Uçaktan iniş o heyecan ve karşılama

     Tekrar merhabalar, yolculuğum fazla aktarmalı ve heyecanlı geçmişti ama sonuç olarak sabahın 5'inde de olsa karşılaştığım manzara bunların hepsine değdi dedirtecek türdendi. Soğuk havadan söz etmeden geçemem elbette, o yüzden mutlaka valizinizde kolay çıkarabileceğiniz bir yerde kalın bir giysiniz olmalı. Yoksa ilk haftayı bir yatakta geçirebilirsiniz :)
     Sağolsun ESN Porto'nun bana tahsis etmiş olduğu Buddy beni karşılamaya gelmişti hızlı bir şekilde valizlerimi taksinin bagajına attık ve evin yolunu tuttuk. Eve gelince o meşhur kiralık odalarla karşılaşmış oldum. Bir ev, 3 ayrı oda, 1 mutfak, 1 tuvalet, 1 banyo ve her oda başı 180 euro. Doğrusu pek bana göre değil. Her neyse odalardan biri okullar henüz açılmadığı için (10 Eylül ) boştu, ve ben de oraya yerleştim ev bulana kadar hatta alışana kadar orada kalacaktım. Buddy ve ev arkadaşının aç mısın sorusuna hayır diyemedim ve karşılaşmaktan korktuğum o manzarayla karşı karşıya kaldım, küçücük, ekmekcik diye nitelendirebileceğiniz ve hiç doyurucu olmayacağını sandığım o ekmeğin arasına, dilimlenmiş kaşar peyniri ve domatesi koyarak geri kalan işi tost makinesine bıraktı. Buradan hareketle çoğu Portekiz'linin bu şekilde misafirperver olduğunu düşünmeye başlamıştım ve bunu zamanla daha da iyi anladım zaten. Tostu da yedikten sonra, daha fazla dayanamayıp kendimi yatakta buldum ve yaklaşık olarak 10 saatlik bir uyku uyudum. 
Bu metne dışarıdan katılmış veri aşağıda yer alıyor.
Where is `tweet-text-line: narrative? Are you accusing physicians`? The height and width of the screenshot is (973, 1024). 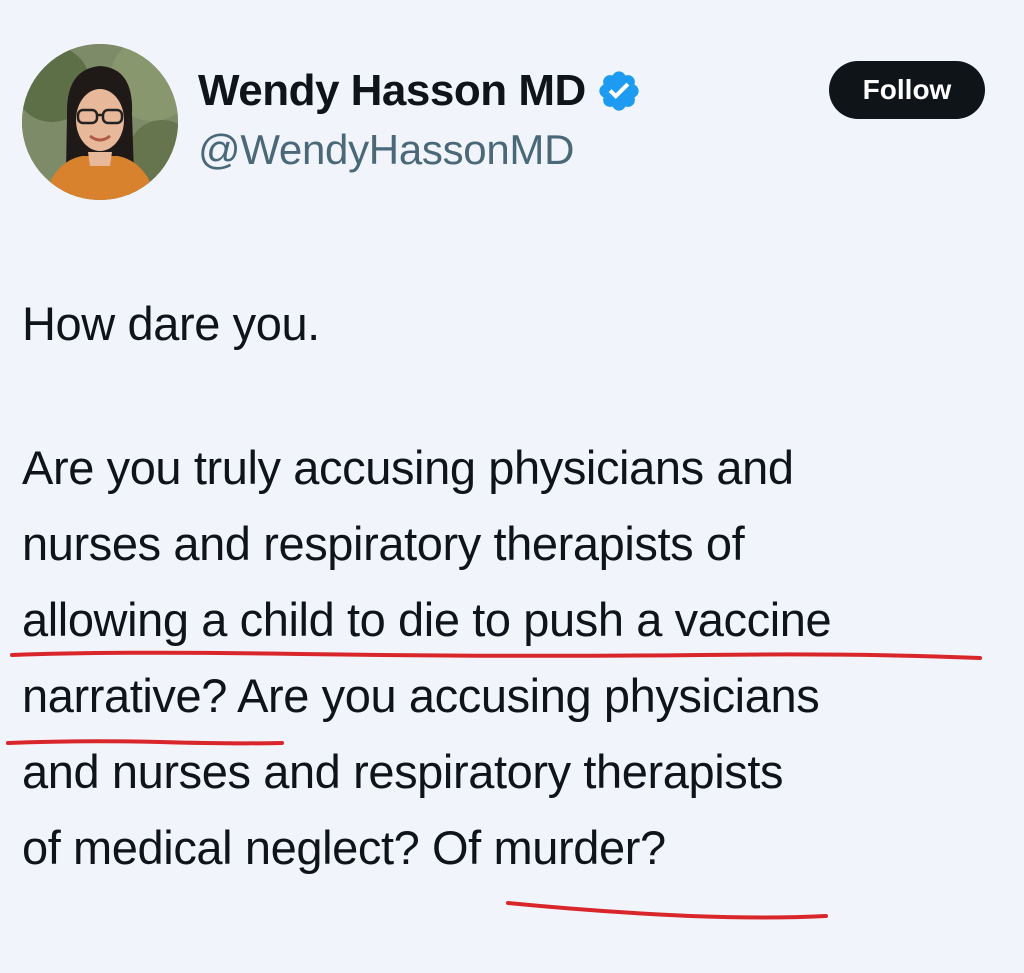
tweet-text-line: narrative? Are you accusing physicians is located at coordinates (421, 696).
Esn'e Buddy başvurusu için bu linki kullanabilirsiniz; www.esnporto.org 

Öncelikle bir giriş yapalım :)

      Merhabalar, birçoğunun hayatın en güzel dönemi olarak adlandırdığı fakat benim hayatın başlangıcı olarak nitelendirdiğim bir ERASMUS dönemine girmiş bulunmaktayım. Bu bloğu açmaktaki asıl amacım hem bilgi ve tecrübelerimi siz değerli okurlarımla paylaşmak hem de -pek sanmıyorum unutabileceğimi ama- bu dönemin benim için kalıcı ve unutamayacağım bir hal almasını sağlamak. 
      Daha önce blog yazma gibi bir tecrübem olmadığı için doğabilecek hatalardan dolayı sizlerden şimdiden özür diliyorum. Hani derler ya sürçülisan ettiysem affola diye işte ondan :)
      Porto sevilesi yaşanılası gezilip görülesi bir yer, zaten hakkında araştırma yaptıysanız bilirsiniz bu yıl Avrupa'nın en iyi destinasyonunun Porto seçildiğini. Umarım sizlere de sevdirebilir ve tercih etmenizi kolaylaştırabilirim.